Understanding Me

I can sometimes be an idiot. A real, full blown, fool of epic proportions. Usually about myself.

More accurately, my conscious mind can be an idiot, my sub-conscious is a lot better and just gets on with things without bothering to inform the rest of me.

When I was younger I was a member of online gay youth groups, was interested in gay issues, I was scared of telling people, I was fantasising about guys. Despite all that, it didn’t really click that I was gay until I saw Queer as Folk - 1999, I was 15. (Sadly, I then modelled myself after an even less confident Vince).

Somehow, one part of my mind seemed to be busy getting on with it just without nothing with waiting for the idiot part to catch up.

On Twitter, pointed out that the trans narrative is overwhelming based on “I always knew I was…”. That this narrative is dominant and can hinder understanding and acceptance.

I didn’t always know. I didn’t always know I was gay (and that identity has shifted and been challenged). I didn’t always know I was non-binary. I still don’t know I am anything.

When I came out to my mum she asked. I said “no”. I absolutely stand by my answer as I understood things at the time - a time when I understood only the gender binary. I knew then and know now that I’m not a woman.

If I’m not a woman, I must surely be a man. I didn’t much feel like a man, but I had (and still have) a penis, I had grown up as a boy and a young man. I never really examined it. I hated (and hate) my body, but that’s entirely down to Western beauty standards and my disdain for exercise.

Then I got to uni and started reading and learning more about queer. I stopped being afraid of it as it applied to my sexuality and applied it to myself politically - I hated the boxes, the prisons, of L, G and B.

Through those books I discovered genderqueer. And my conscious mind filed it as “interesting, but not really relevant for you”. It was far too creative. And I felt I could never achieve a perceived necessary androgyny to pull it off.

I followed trans issues, vaguely and as an outsider. Then came Twitter and the chance to actually follow and understand the discussions.

And new vocabulary: Non-binary. But I still didn’t think it applied to me. I was still waiting.

Thankfully, during that time, my sub-conscious had not just been busy facepalming but was re-filing it all under “hey, dumbass, it’s you” and steaming forward and, in April 2014, the hashtag managed to trick the two parts of my mind into working together, and my sub-conscious mind gave my conscious mind a concept of - a space-time like “plane” distorted by gravity-wells around “male” and “female”. At the time I was feeling somewhat trapped by the well which was “male”, but the conscious part of my mind was starting to work out the fuel for the rocket that my sub-conscious mind had built.
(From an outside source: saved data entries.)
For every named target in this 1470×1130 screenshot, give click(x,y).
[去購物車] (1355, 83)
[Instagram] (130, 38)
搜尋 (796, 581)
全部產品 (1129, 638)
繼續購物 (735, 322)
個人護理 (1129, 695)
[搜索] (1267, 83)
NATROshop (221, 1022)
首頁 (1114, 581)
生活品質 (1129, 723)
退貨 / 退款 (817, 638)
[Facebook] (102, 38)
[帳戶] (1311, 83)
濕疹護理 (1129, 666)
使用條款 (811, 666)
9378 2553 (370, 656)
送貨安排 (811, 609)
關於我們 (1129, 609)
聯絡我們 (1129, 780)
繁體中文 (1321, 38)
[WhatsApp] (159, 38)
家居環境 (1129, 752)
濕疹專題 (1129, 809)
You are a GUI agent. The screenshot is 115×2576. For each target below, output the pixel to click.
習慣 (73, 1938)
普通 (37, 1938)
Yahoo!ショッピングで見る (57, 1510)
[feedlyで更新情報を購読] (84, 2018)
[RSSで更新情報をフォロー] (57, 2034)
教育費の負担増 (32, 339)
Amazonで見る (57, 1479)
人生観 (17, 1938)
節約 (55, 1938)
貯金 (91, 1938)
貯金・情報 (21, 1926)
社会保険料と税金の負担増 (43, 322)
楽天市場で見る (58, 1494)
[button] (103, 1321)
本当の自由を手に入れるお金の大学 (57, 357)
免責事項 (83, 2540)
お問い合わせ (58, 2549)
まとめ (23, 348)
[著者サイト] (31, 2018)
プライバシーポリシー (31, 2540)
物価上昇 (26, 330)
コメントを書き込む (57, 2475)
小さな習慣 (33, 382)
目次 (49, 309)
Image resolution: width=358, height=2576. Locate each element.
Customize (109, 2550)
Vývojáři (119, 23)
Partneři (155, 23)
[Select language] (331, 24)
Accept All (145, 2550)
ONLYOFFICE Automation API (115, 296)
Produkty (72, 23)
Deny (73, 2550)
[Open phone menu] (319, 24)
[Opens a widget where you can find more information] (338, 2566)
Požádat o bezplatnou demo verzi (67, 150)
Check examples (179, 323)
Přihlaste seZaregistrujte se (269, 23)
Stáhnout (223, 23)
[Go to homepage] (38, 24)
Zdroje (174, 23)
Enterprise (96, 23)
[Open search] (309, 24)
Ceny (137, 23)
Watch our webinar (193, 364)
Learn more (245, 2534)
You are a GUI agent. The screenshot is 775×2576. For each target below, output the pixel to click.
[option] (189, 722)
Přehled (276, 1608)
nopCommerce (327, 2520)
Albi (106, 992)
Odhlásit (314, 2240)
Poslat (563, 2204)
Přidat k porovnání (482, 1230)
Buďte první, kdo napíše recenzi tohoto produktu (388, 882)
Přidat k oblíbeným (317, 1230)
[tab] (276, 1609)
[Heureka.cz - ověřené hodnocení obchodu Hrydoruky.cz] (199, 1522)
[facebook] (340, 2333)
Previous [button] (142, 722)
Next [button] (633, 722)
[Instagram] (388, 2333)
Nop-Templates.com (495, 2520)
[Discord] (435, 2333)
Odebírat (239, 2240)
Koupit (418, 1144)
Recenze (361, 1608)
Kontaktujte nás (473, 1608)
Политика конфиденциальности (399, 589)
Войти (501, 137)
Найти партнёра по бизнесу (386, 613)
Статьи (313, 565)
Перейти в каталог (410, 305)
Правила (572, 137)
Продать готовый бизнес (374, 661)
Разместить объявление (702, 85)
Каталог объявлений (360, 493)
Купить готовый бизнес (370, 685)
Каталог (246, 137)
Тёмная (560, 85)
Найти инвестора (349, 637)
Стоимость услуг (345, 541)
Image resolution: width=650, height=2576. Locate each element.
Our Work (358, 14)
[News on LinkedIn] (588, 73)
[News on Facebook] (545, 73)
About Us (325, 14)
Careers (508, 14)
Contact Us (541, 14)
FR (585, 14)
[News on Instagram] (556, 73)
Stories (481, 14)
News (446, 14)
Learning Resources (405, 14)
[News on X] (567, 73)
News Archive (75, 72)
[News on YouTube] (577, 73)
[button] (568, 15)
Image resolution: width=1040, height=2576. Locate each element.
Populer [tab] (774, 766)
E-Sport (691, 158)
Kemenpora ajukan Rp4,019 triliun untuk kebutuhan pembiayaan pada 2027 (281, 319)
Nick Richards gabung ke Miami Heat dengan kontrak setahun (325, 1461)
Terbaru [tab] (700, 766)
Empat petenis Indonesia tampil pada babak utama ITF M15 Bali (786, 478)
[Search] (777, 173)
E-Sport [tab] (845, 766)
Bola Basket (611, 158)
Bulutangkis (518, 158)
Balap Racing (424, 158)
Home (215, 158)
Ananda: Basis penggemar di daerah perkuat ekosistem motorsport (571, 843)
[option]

And we arrive at now. A now where I accept that my gender presentation will not get past male (or male in a skirt/dress) but understand that I am not that. A now where I am asking people online to use they/them pronouns (oh, how I wish we used properly singular they - “they is…”) and am starting to discuss it with offline folks too. A now where I attended Kate Bornstein’s gender workshop and my gender wasn’t dismissed.

A now where I can say I didn’t always know. And even when I knew, I didn’t.

A now where, despite everything else in this blog, I still struggle to call myself trans.

There are a lot of things which got in my way - the perception of gender as a binary and strong linking of gender presentation and gender identity. But the “always knew” narrative, that’s the bit that makes me doubt, makes me struggle to identify as trans.

I’m writing this to give a different narrative. One where knowledge comes in dribs and drabs, in conscious epiphanies and sub-conscious slogs. A narrative where doubt overwhelms. A narrative where shifting language and communication allows better understanding.

We cannot hear the stories we do not tell. Those first stories of genderqueer I read were “always knew” stories. This narrative, this story is for those who may take some time to get there, for those who doubt, who don’t understand. One day things will click into place. There will be new language, new conversations, new understandings. There will be shifts and changes. You will be a new person, we will be new people. And some of us didn’t always know.

FWIW, my sub-conscious mind is still sending my conscious mind smug memos like "those feelings about genderqueer when you first met it - jealousy".